Presidential Debates on the Web

Filed under: Citizen Journalism, Politics, The Changing News, Web 2.0 — crain @ 3:52 pm

In an interesting collaboration among new (and old) media, Yahoo, Slate magazine (owned by Washington Post), and blogger/citizen journalism supersite The Huffington Post are comming together to host the first ever presidential debates on the web. Sometime after Memorial Day, Democrats and Republicans will take to the web in separate debates in what seems to be something like last night’s Democratic event on MSNBC. Read the Press release from Yahoo.

Validation of the politcal viability of the net? Maybe.
Opportunity for branding coverage of politics on the web? Definitely.

February 14, 2007

Belgian Court Rules Against Google

Filed under: Media Ownership, The Changing News — crain @ 2:44 pm

A Belgian court ruled that Google News violates copyright laws by linking to articles without owners’ consent.

A Brussels court has ruled in favour of a group of Belgian newspapers which argued that the site, which lists links to news stories from around the world, used material without their consent, and ordered that the articles be taken down.

The case, which was brought by Copiepresse, a group representing 17 French and German language newspapers, including La Libre Belgique and Le Soir, may set a precedent for other newspapers in Europe, lawyers said.

Google News at most displays the headlines, a few words, and a thumbnail photograph, so if user want to continue reading they must click the links that take them to original content owner’s site. My first assumption is that news providers would welcome the clickthroughs that result from Google’s aggregator, or at least accept that this is the nature of information on the web. This case is certainly a challenge to that line of thinking. Perhaps the Belgian news providers argue that in an age when people may be more likely to just glance at headlines (guilty as charged) Google hurts their business in the long run. Google archives over 4500 sources for its news service, so I can’t imagine this really affects their business all that much, but it could set a precedent for future litigation.

Read the full Article

January 25, 2007

Web Video Important for 2008 Campaign

Filed under: Politics, The Changing News — crain @ 5:20 pm

This article from the Washington Post, On the Electric Campaign Trail, gives examples of the way some politicians are using the video capabilities of the Internet to reach potential voters. Mitt Romney used a video message to defend attacks from opponenets. John Edwards, Hilary Clinton, and Barack Obama, have all used the web to, dare I say it, outline their positions on issues. Issues! (See my previous post of Sen. Dorgan’s video re: net neutrality.)
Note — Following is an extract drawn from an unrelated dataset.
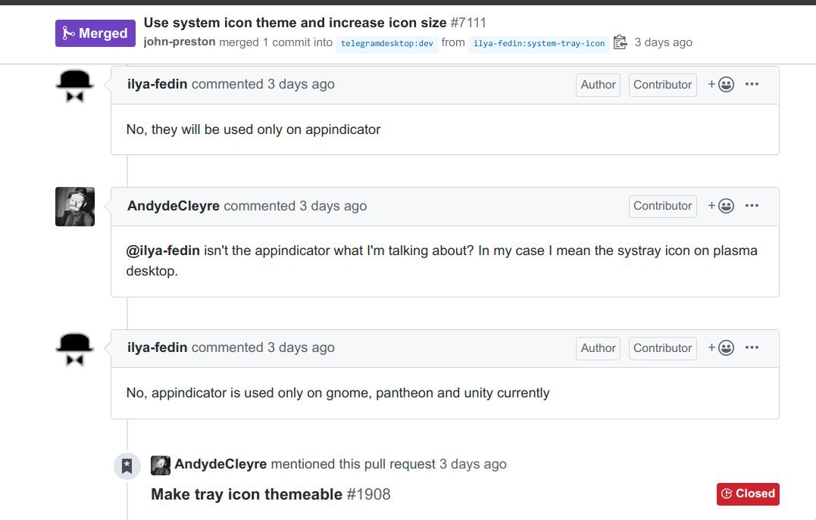Click the bookmark cross-reference timeline icon
This screenshot has height=520, width=816.
[127, 466]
I haven’t heard of any yet, but there must also be plenty of political attack ads on the way, in all their abrasive, low-budget glory.

January 9, 2007

Cell-phone Videos and Citizen News

Filed under: Citizen Journalism, The Changing News — crain @ 2:20 pm

As video capabilities on cell-phones become more ubiquitous, the essense of the news is changing. Quality is going up, price is going down. What does is mean once anyone can record high-quality video essentially undercover? Joe Blow meets James Bond and we’ll never see Seinfeld the same again.
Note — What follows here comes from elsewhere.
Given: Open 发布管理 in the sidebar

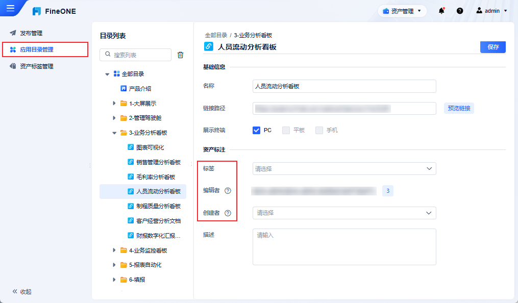Looking at the screenshot, I should pos(31,33).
Michael Richards in a West Hollywood comedy club and the authorities in Iraq who executed
Saddam Hussein painfully learned that the prying eyes of television news can belong to anyone who carries a cell phone.

Saddam’s execution and Richards’ flameout illustrate the growing power of cell-phone video as a news tool, not only to supplement stories but to change them.

“It brought to a fore the sense that wow, this is a ubiquitous technology,” said Mark Lukasiewicz, NBC News vice president for digital media. “Cameras are now in places where cameras never used to be. That’s transformational.”